▶ **Task directions**: All of the data is to be copied without a single change.

▶ **Task input**:
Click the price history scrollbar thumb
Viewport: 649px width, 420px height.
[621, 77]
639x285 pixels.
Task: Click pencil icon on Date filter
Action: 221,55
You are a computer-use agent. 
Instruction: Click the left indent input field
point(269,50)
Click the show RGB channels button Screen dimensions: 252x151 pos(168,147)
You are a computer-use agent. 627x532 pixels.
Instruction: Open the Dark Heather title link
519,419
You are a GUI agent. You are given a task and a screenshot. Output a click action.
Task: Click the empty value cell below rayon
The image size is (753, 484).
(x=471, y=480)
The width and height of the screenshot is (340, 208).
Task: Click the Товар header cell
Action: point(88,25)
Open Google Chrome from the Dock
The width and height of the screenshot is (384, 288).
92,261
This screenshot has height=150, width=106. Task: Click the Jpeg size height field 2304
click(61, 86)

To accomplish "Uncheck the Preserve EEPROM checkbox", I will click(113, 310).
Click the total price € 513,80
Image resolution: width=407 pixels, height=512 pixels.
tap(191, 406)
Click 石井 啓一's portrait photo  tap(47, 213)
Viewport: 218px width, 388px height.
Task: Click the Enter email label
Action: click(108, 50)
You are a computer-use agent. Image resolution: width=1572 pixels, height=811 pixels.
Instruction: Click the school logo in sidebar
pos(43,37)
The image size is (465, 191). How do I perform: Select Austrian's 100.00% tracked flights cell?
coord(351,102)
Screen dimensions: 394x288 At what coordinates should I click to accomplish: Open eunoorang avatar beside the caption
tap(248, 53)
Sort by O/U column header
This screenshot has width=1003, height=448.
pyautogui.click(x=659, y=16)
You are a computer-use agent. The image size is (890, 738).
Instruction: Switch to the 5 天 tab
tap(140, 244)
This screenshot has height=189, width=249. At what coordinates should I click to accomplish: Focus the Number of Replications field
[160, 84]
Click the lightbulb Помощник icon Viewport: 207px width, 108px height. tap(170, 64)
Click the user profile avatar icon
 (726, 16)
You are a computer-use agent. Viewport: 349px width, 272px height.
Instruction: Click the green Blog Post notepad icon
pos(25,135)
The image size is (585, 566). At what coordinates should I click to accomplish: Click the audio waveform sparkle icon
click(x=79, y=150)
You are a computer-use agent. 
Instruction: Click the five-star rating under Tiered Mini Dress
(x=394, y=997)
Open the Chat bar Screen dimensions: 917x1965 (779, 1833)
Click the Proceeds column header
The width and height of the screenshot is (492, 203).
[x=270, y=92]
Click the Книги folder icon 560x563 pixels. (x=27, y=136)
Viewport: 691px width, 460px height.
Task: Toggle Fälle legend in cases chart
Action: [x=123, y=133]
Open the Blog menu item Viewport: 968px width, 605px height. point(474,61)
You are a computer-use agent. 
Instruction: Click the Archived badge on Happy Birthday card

▶ **Written answer**:
Click the price history scrollbar thumb
Viewport: 649px width, 420px height.
[621, 77]
639x285 pixels.
Task: Click pencil icon on Date filter
Action: 221,55
You are a computer-use agent. 
Instruction: Click the left indent input field
point(269,50)
Click the show RGB channels button Screen dimensions: 252x151 pos(168,147)
You are a computer-use agent. 627x532 pixels.
Instruction: Open the Dark Heather title link
519,419
You are a GUI agent. You are given a task and a screenshot. Output a click action.
Task: Click the empty value cell below rayon
The image size is (753, 484).
(x=471, y=480)
The width and height of the screenshot is (340, 208).
Task: Click the Товар header cell
Action: point(88,25)
Open Google Chrome from the Dock
The width and height of the screenshot is (384, 288).
92,261
This screenshot has height=150, width=106. Task: Click the Jpeg size height field 2304
click(61, 86)

To accomplish "Uncheck the Preserve EEPROM checkbox", I will click(113, 310).
Click the total price € 513,80
Image resolution: width=407 pixels, height=512 pixels.
tap(191, 406)
Click 石井 啓一's portrait photo  tap(47, 213)
Viewport: 218px width, 388px height.
Task: Click the Enter email label
Action: click(108, 50)
You are a computer-use agent. Image resolution: width=1572 pixels, height=811 pixels.
Instruction: Click the school logo in sidebar
pos(43,37)
The image size is (465, 191). How do I perform: Select Austrian's 100.00% tracked flights cell?
coord(351,102)
Screen dimensions: 394x288 At what coordinates should I click to accomplish: Open eunoorang avatar beside the caption
tap(248, 53)
Sort by O/U column header
This screenshot has width=1003, height=448.
pyautogui.click(x=659, y=16)
You are a computer-use agent. The image size is (890, 738).
Instruction: Switch to the 5 天 tab
tap(140, 244)
This screenshot has height=189, width=249. At what coordinates should I click to accomplish: Focus the Number of Replications field
[160, 84]
Click the lightbulb Помощник icon Viewport: 207px width, 108px height. tap(170, 64)
Click the user profile avatar icon
 (726, 16)
You are a computer-use agent. Viewport: 349px width, 272px height.
Instruction: Click the green Blog Post notepad icon
pos(25,135)
The image size is (585, 566). At what coordinates should I click to accomplish: Click the audio waveform sparkle icon
click(x=79, y=150)
You are a computer-use agent. 
Instruction: Click the five-star rating under Tiered Mini Dress
(x=394, y=997)
Open the Chat bar Screen dimensions: 917x1965 (779, 1833)
Click the Proceeds column header
The width and height of the screenshot is (492, 203).
[x=270, y=92]
Click the Книги folder icon 560x563 pixels. (x=27, y=136)
Viewport: 691px width, 460px height.
Task: Toggle Fälle legend in cases chart
Action: [x=123, y=133]
Open the Blog menu item Viewport: 968px width, 605px height. point(474,61)
You are a computer-use agent. 
Instruction: Click the Archived badge on Happy Birthday card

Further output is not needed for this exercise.